The only way I have ever heard this passage interpreted is that the one we are to “fear” is God. Man can kill the body, but God can kill both body and soul, so fear him!

I’ve always accepted this interpretation, but reluctantly, because the very next verses talk about God the Father who remembers the dime-a-dozen sparrows and who cares for us so much more. Therefore, we should “fear not”.

So which is it: fear God because he can kill, or don’t fear because God deeply cares?
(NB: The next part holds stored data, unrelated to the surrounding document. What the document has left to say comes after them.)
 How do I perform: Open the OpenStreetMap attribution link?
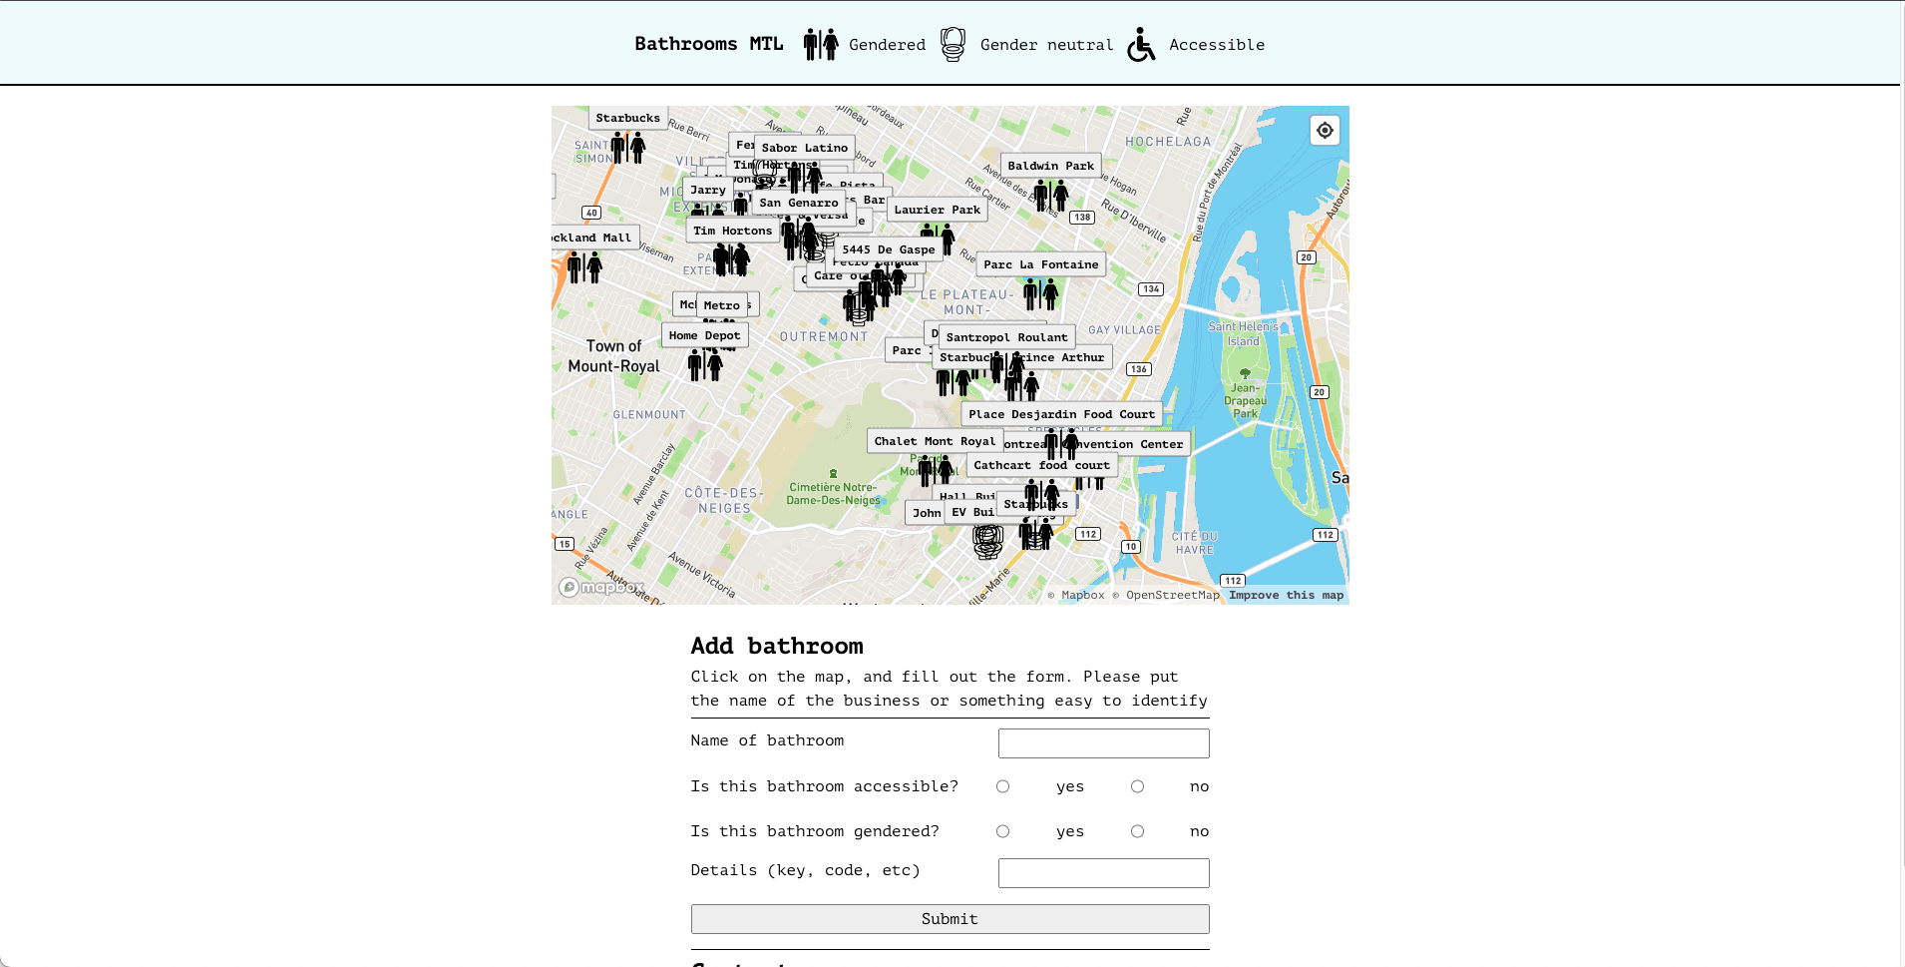[1172, 595]
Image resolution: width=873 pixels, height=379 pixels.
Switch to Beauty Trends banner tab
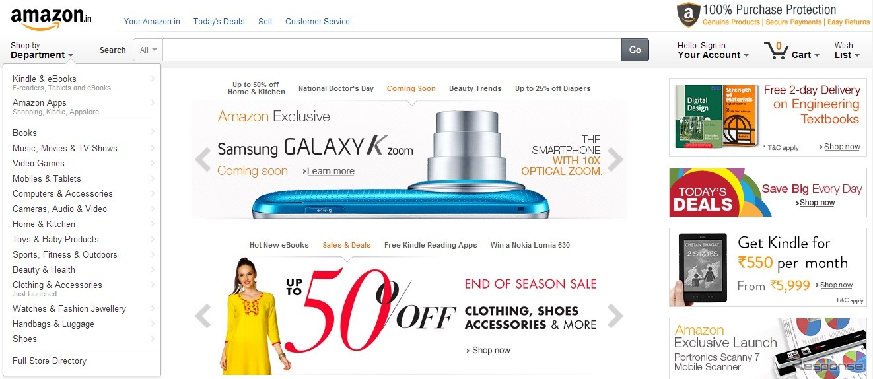(475, 88)
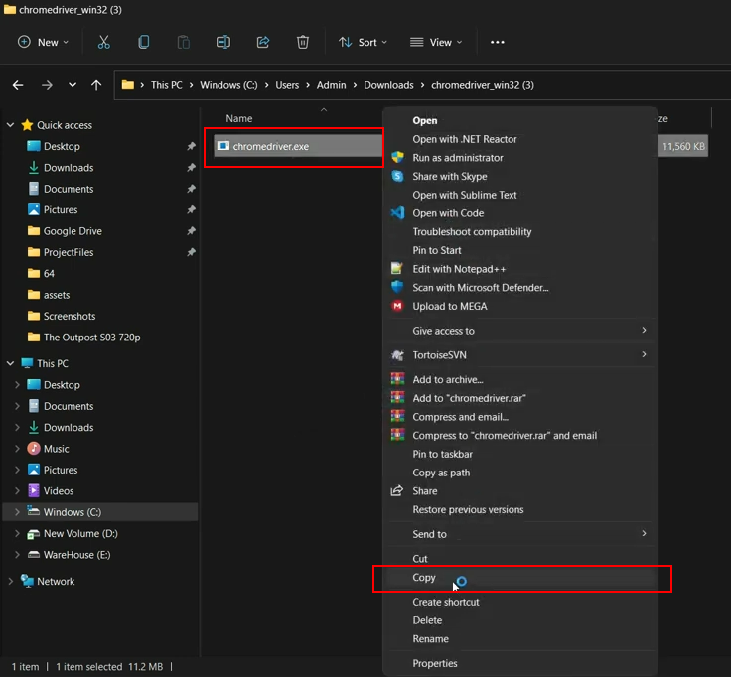This screenshot has width=731, height=677.
Task: Expand the TortoiseSVN submenu
Action: (518, 354)
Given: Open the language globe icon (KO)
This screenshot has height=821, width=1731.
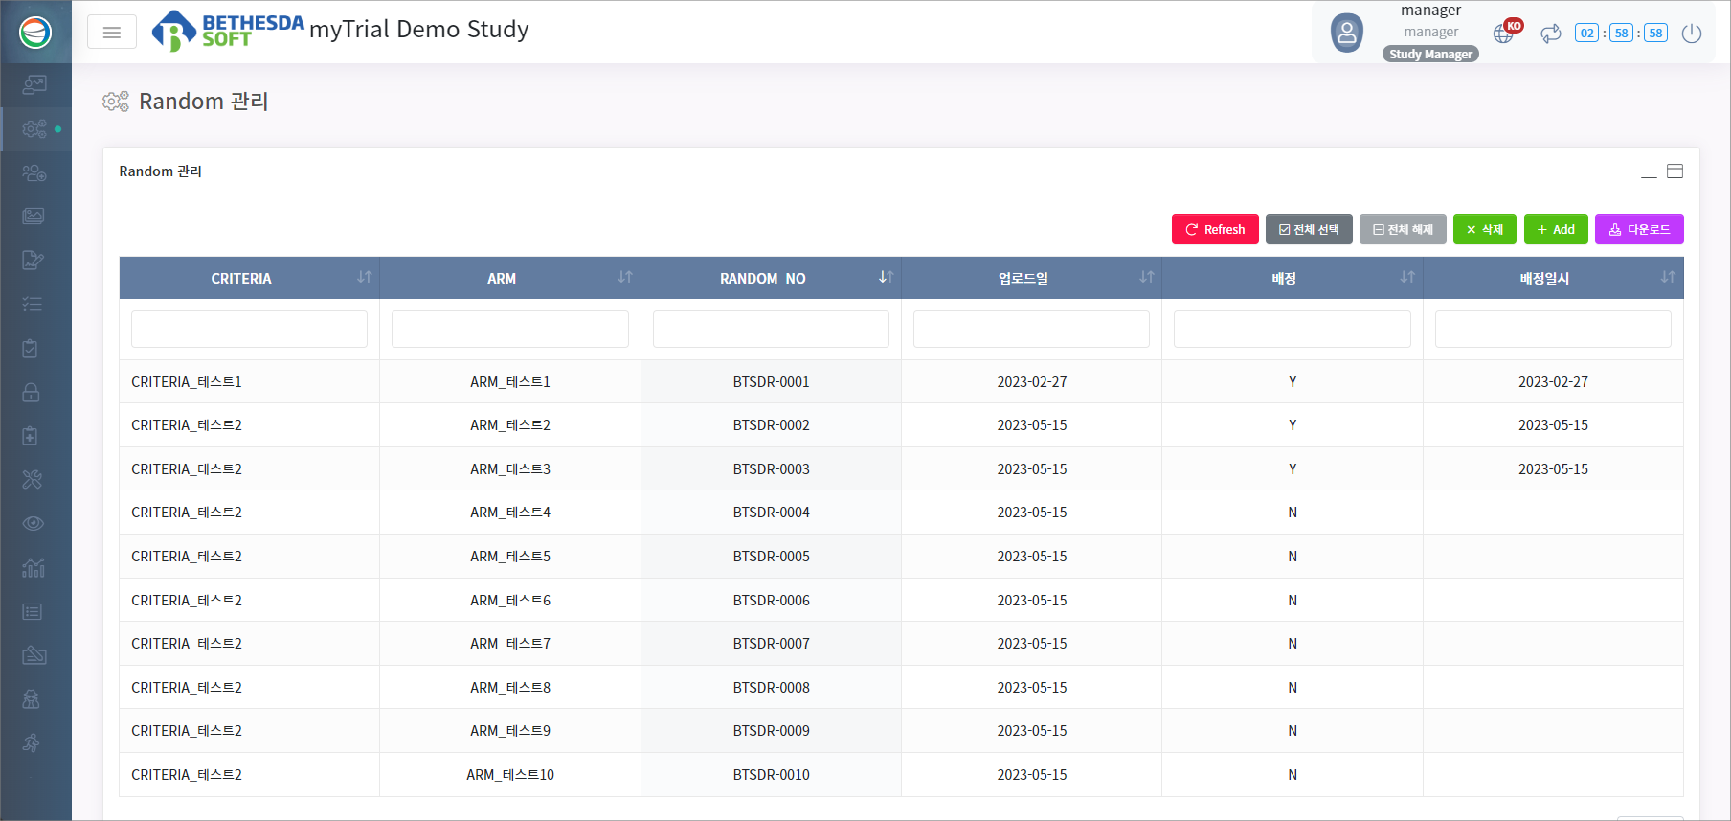Looking at the screenshot, I should (1503, 34).
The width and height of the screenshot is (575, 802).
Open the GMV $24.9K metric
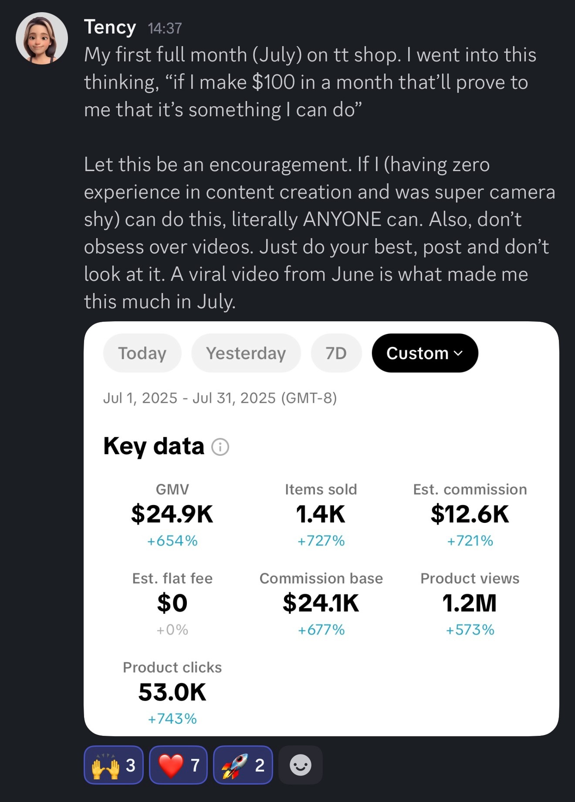click(x=173, y=515)
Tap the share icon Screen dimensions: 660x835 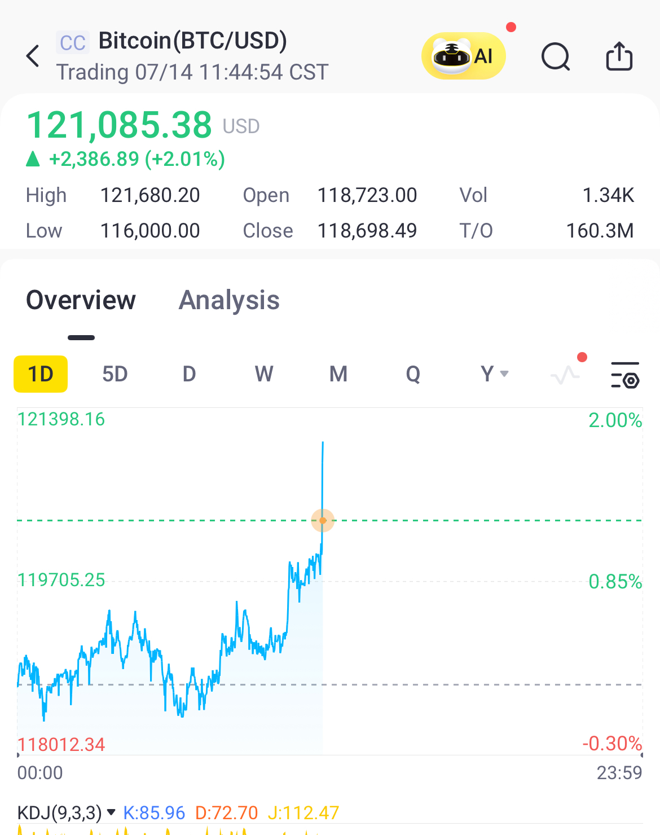tap(619, 56)
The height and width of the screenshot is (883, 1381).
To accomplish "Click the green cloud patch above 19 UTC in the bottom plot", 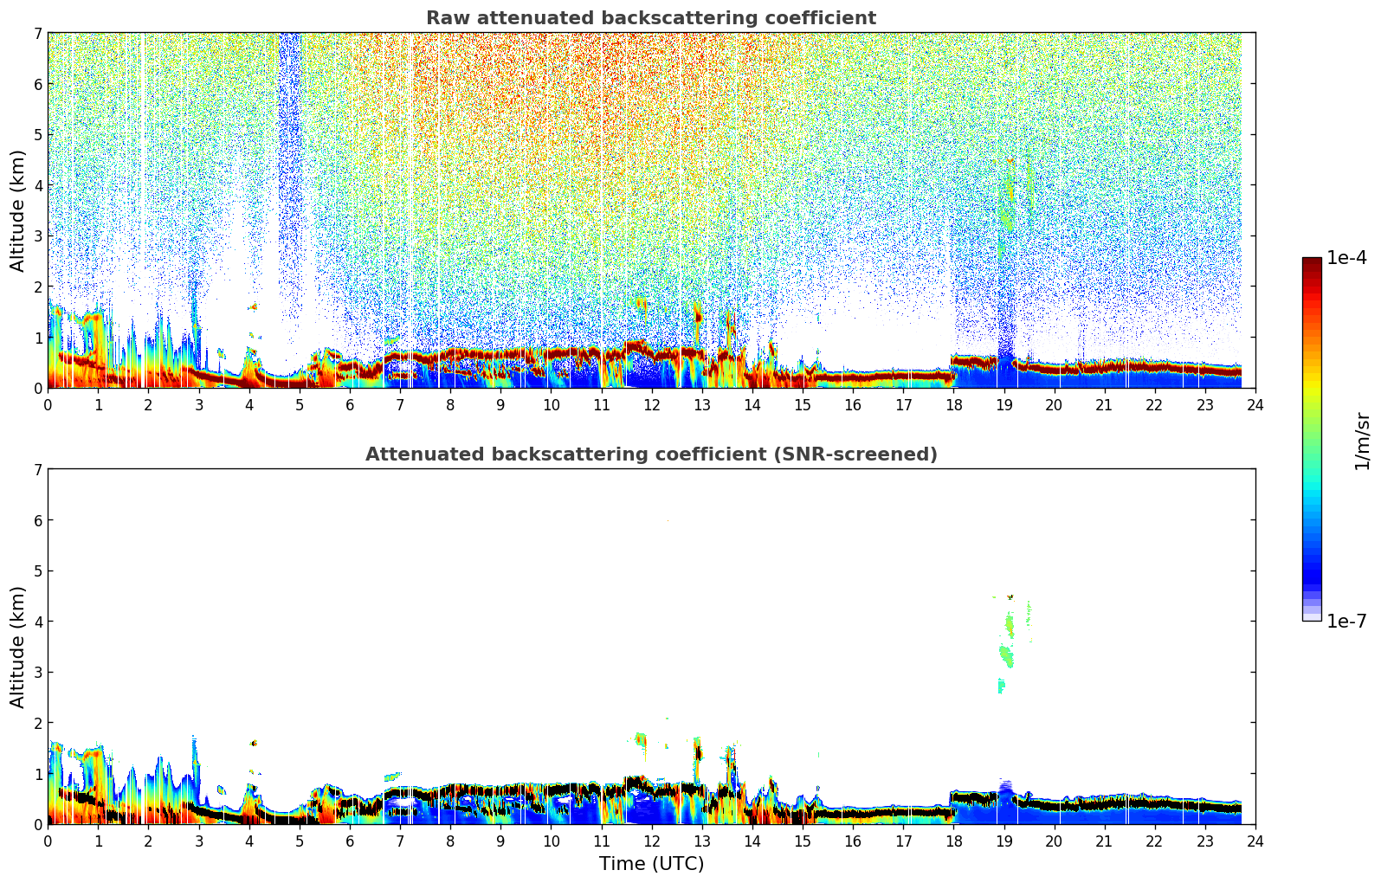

Wright makes the point that for Jesus (as seen in the wilderness and in other scenarios throughout his ministry) the real enemy is the satan, the evil one. It is he who has gripped the nation of Israel, and it is he who must be defeated. Therefore if anyone or anything is to be feared, it is he who exerts malevolent power over body and soul.

But, his power is trumped by the power of the Creator, whose goodness toward sparrows is infinitely exceeded by his goodness toward human beings. Of course as Wright points out,

Jesus did not, to be sure, perceive Israel’s god as a kindly liberal grandfather who would never hurt a fly, let alone send anyone to Gehenna. But again and again, not least in the very next verse of this paragraph, Israel’s god is portrayed as the creator and sustainer, one who can be trusted in all circumstance, not the one who waits with a large stick to beat anyone who steps out of line.

I don’t know about you, but I think that makes a lot more sense.

Get behind me, misinterpreted passage!

2 comments:

  1. Fear God because He can kill OR don't fear Him because He cares.Can it not be both? After all, out of the same mouth proceeds the words "come you blessed of my Father" AND "depart from me you cursed".

    But perhaps the real dichotomy here is less that between "fear God" or "don't fear him",and more to do with "fear God " and "don't fear man." After all, in verses 8-12 (of Luke 12) Jesus talks of not worrying when confronted by men and magistrates because of Him.

    Also does satan really have the authority/power to cast us into hell? The Matthew 25 passage above seems to indicate that this is the preserve of God.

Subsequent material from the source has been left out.